MONTCOAL, W.Va. — Rescuers held out slim hope Tuesday that four missing coal miners might have survived when a mine repeatedly cited for improperly venting methane gas exploded, killing 25 people in the country’s deadliest underground disaster in a quarter-century.
A day after the blast in southern West Virginia, desperate rescuers began boring into the mine in hopes of releasing poisonous gases so crews could go in search of the men. But Gov.
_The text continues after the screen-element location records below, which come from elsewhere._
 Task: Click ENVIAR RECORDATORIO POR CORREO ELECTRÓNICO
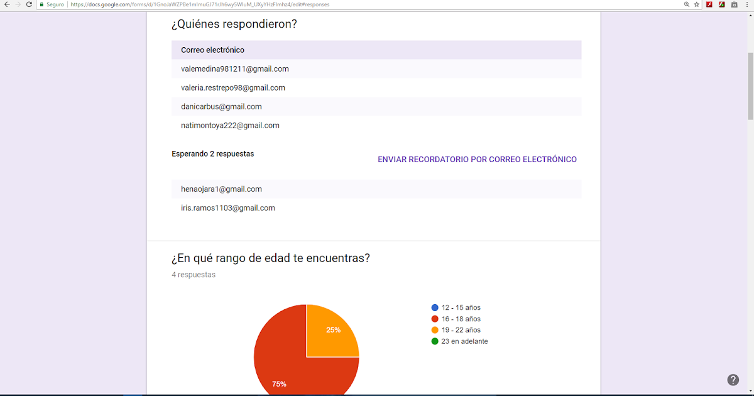coord(477,159)
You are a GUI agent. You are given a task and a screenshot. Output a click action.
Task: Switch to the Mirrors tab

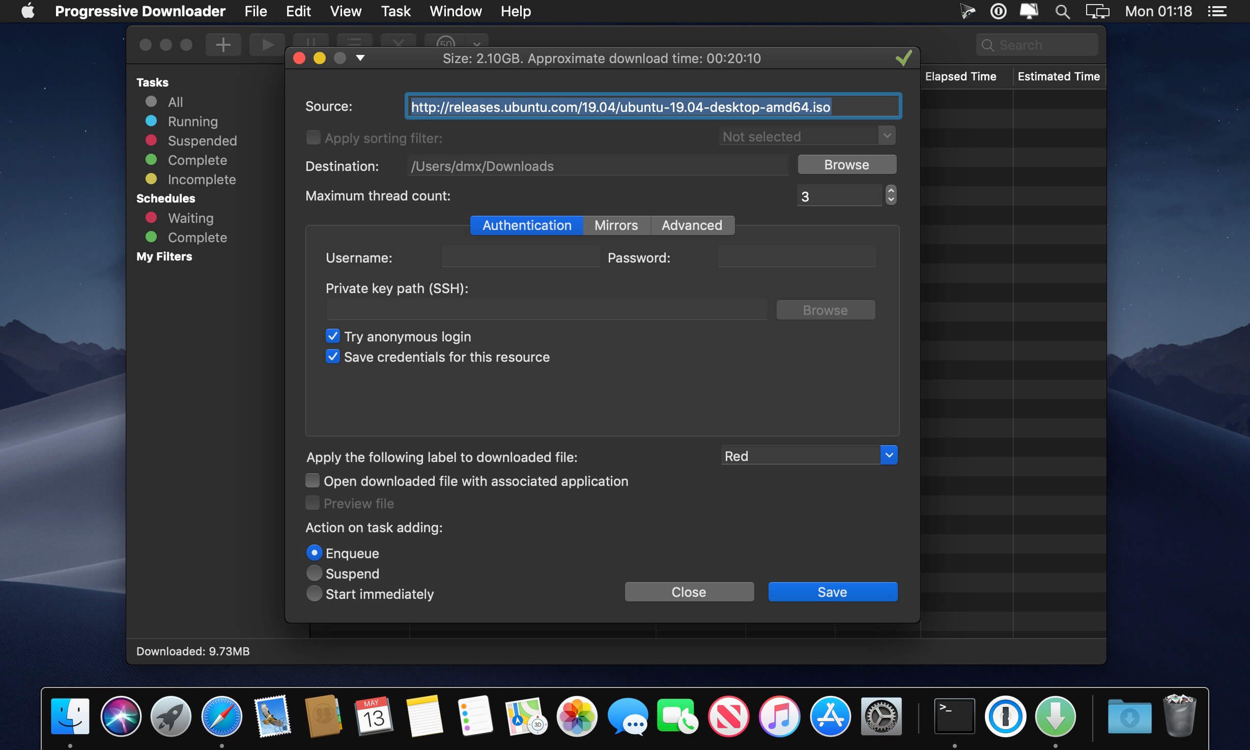click(x=616, y=225)
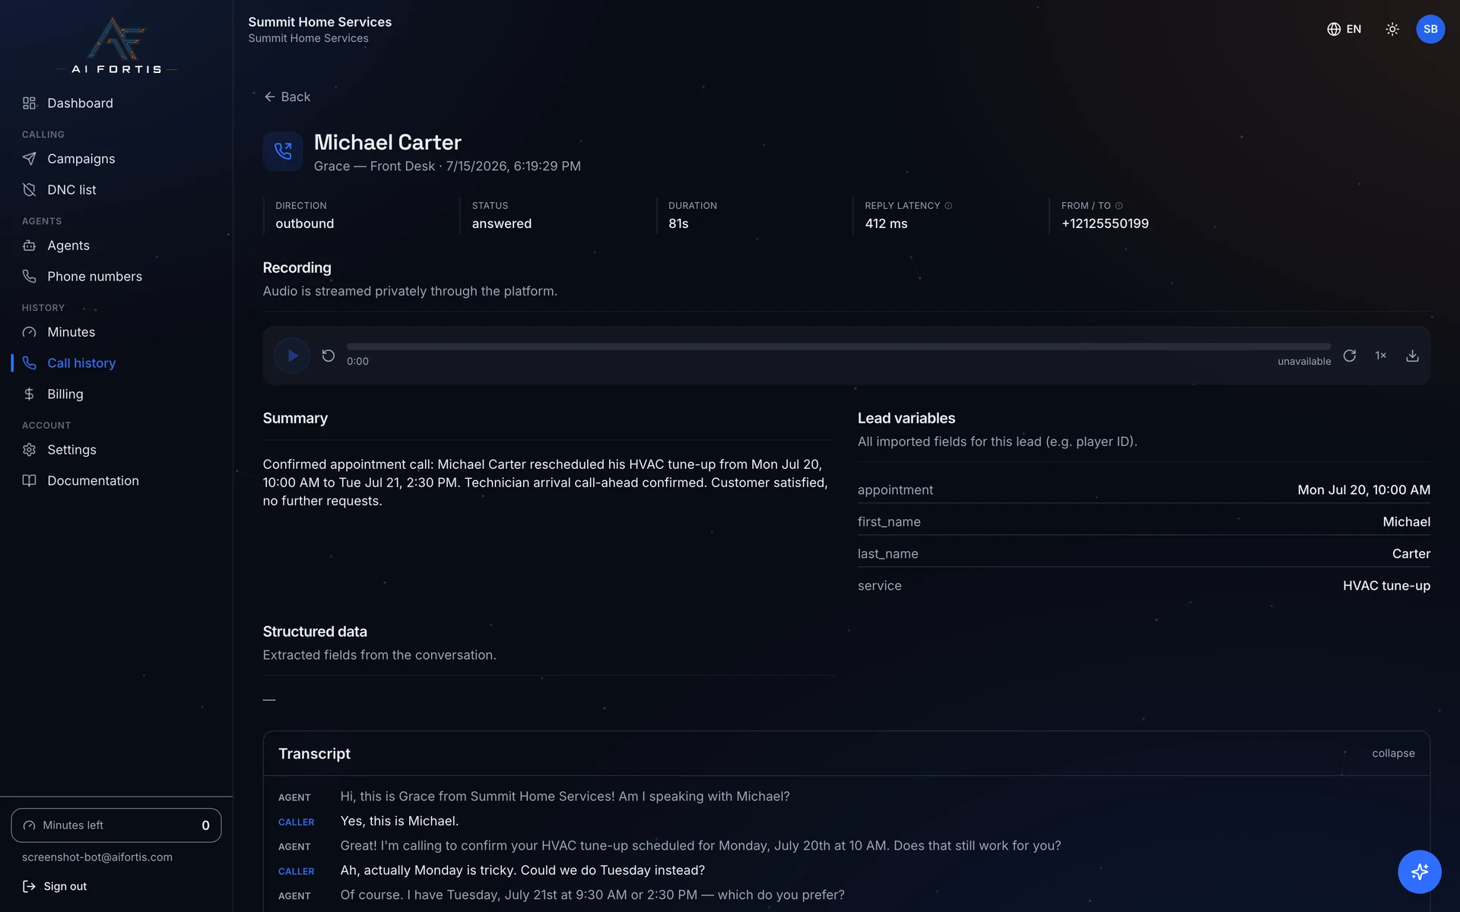The width and height of the screenshot is (1460, 912).
Task: Play the call recording
Action: pyautogui.click(x=292, y=356)
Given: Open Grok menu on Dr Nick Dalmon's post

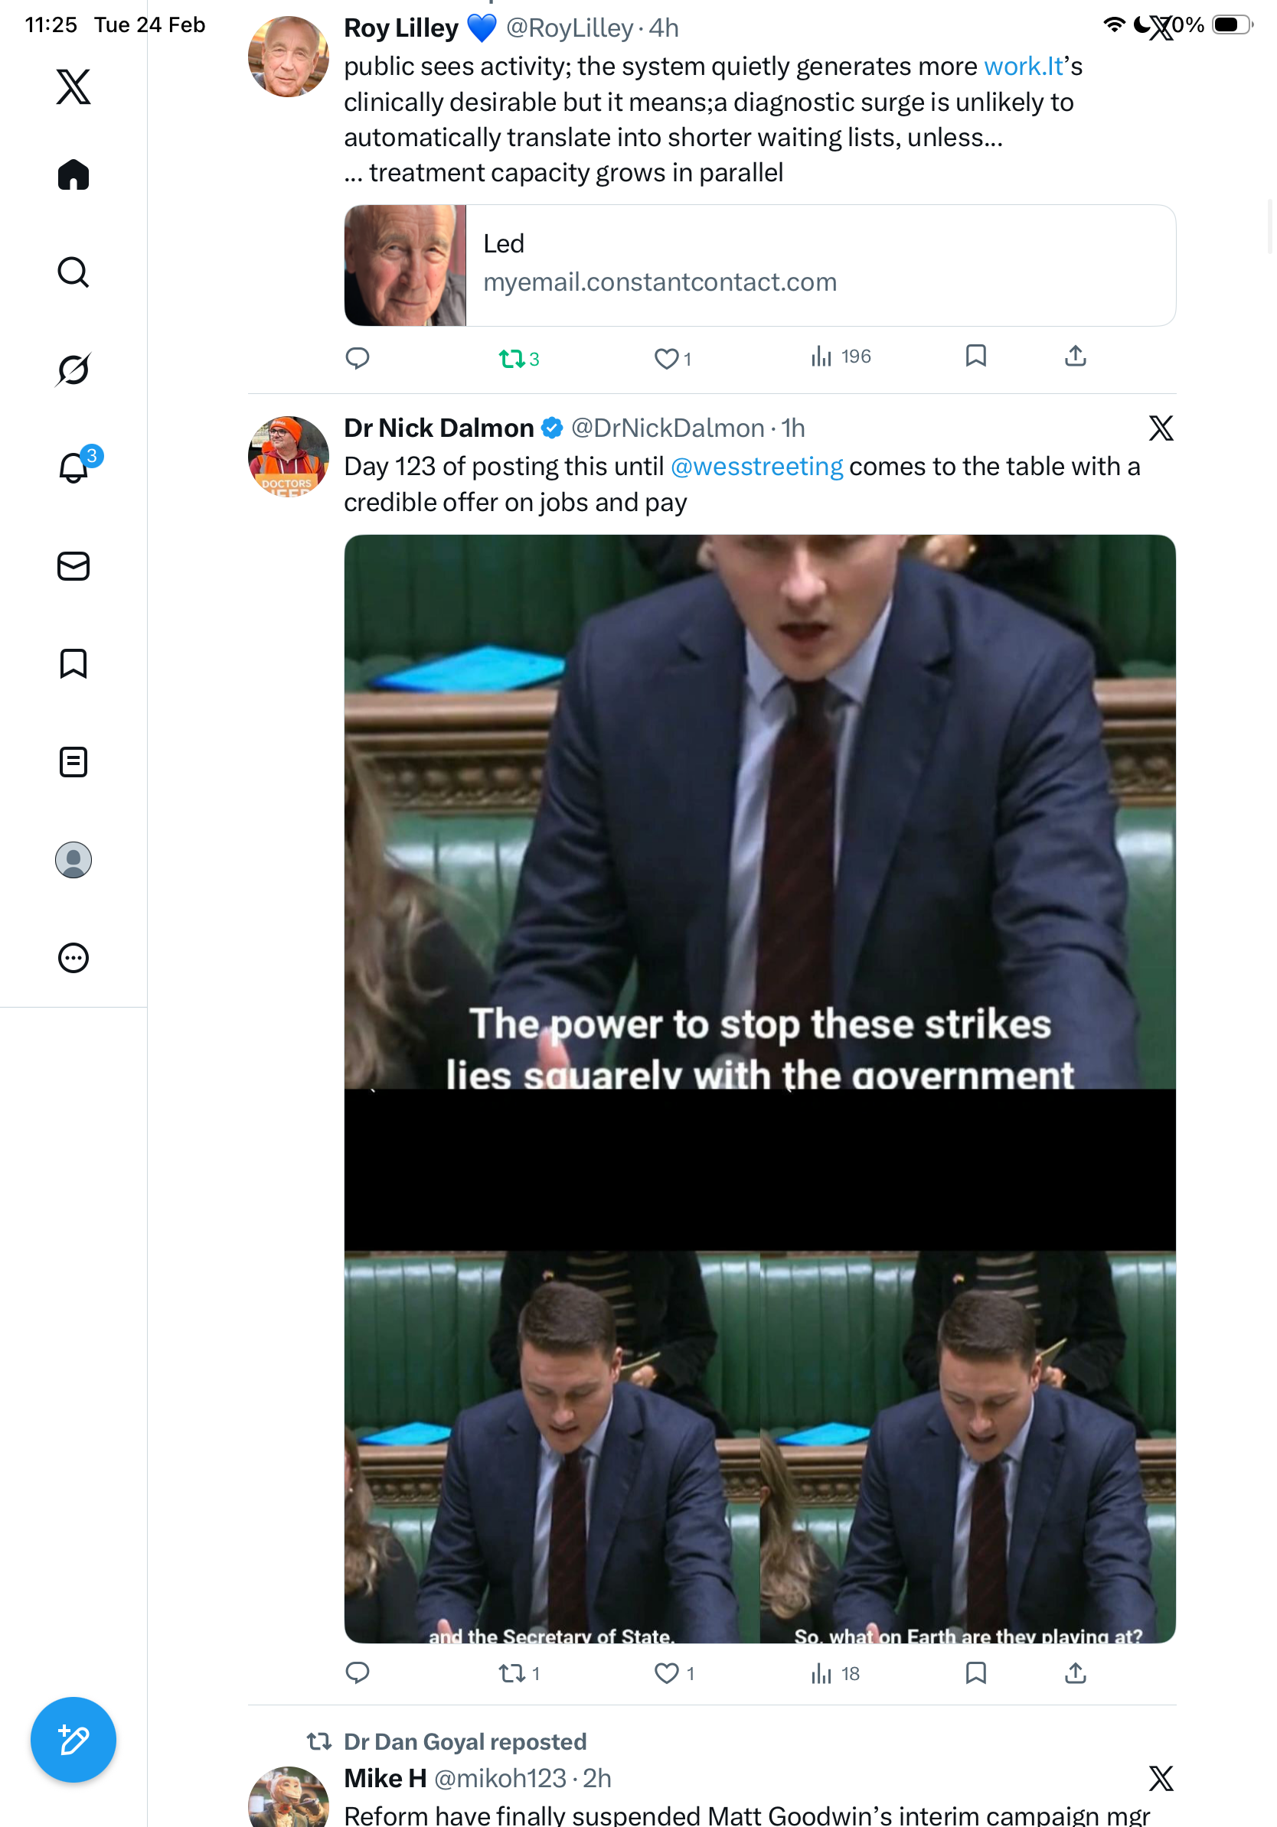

Joe Manchin said it could be today before much progress is made.
“I don’t want to give anybody any false hope, but by golly, if I’m on that side of the table, and that’s my father or my brother or my uncle or my cousins, I’m going to have hope,” he said.
The missing miners might have been able to reach airtight chambers stocked with food, water and enough oxygen for four days.
On Tuesday, bulldozers carved an access road to make way for drilling crews, who planned to dig four shafts to vent methane, a highly combustible gas that accumulates naturally in coal mines, and carbon monoxide from the blast site about 1,000 feet beneath the surface.
Massey Energy Co., which owns the Upper Big Branch mine, was fined more than $382,000 in the past year for repeated serious violations involving its ventilation plan and equipment.
The company’s chief executive said the mine was not unsafe, but federal regulators planned to review its many violations.
Diana Davis said her husband, Timmy, 51, died in the explosion along with his nephews Josh Napper, 27, and Cory Davis, 20.
The elder Davis’ son, Timmy Jr., described his father as passionate about the outdoors and the mines.
“He loved to work underground,” he said. “He loved that place.”
Two other family members survived the blast, he said.
At the time of the explosion, 61 miners were in the mine, about 30 miles south of Charleston.
“Before you knew it, it was just like your ears stopped up. You couldn’t hear. And the next thing you know, it’s just like you’re just right in the middle of a tornado,” miner Steve Smith, who heard the explosion but was able to escape, told ABC’s “Good Morning America.”
Kevin Stricklin, an administrator for the federal Mine Safety and Health Administration, described how the rescue teams gradually descended through a long, sloping shaft where the miners were operating a huge machine that carves coal from the walls. He said the teams increasingly encountered debris from the mine’s ventilation system and other materials.
Federal officials decided to call off the rescue after high methane readings in the far reaches of the mine.
“The decision was that you can’t risk 40 rescue workers,” said Don Blankenship, chief executive of Massey Energy.
Seven bodies have been recovered and identified. Two miners injured in the blast were being treated at hospitals.
The death toll was the highest in a U.S. mine since 1984, when 27 people died in a fire at Emery Mining Corp.’s mine in Orangeville, Utah. If the four missing bring the total to 29, it would be the most killed in a U.S. coal mine since a 1970 explosion killed 38 at Finley Coal Co. in Hyden, Ky.
Massey Energy, a publicly traded company based in Richmond, Va., ranks among the nation’s top five coal producers and is among the industry’s most profitable. It has 2.2 billion tons of coal reserves in southern West Virginia, eastern Kentucky, southwest Virginia and Tennessee.
Blankenship said the mine was “not thought to be unsafe by the agencies or the company.”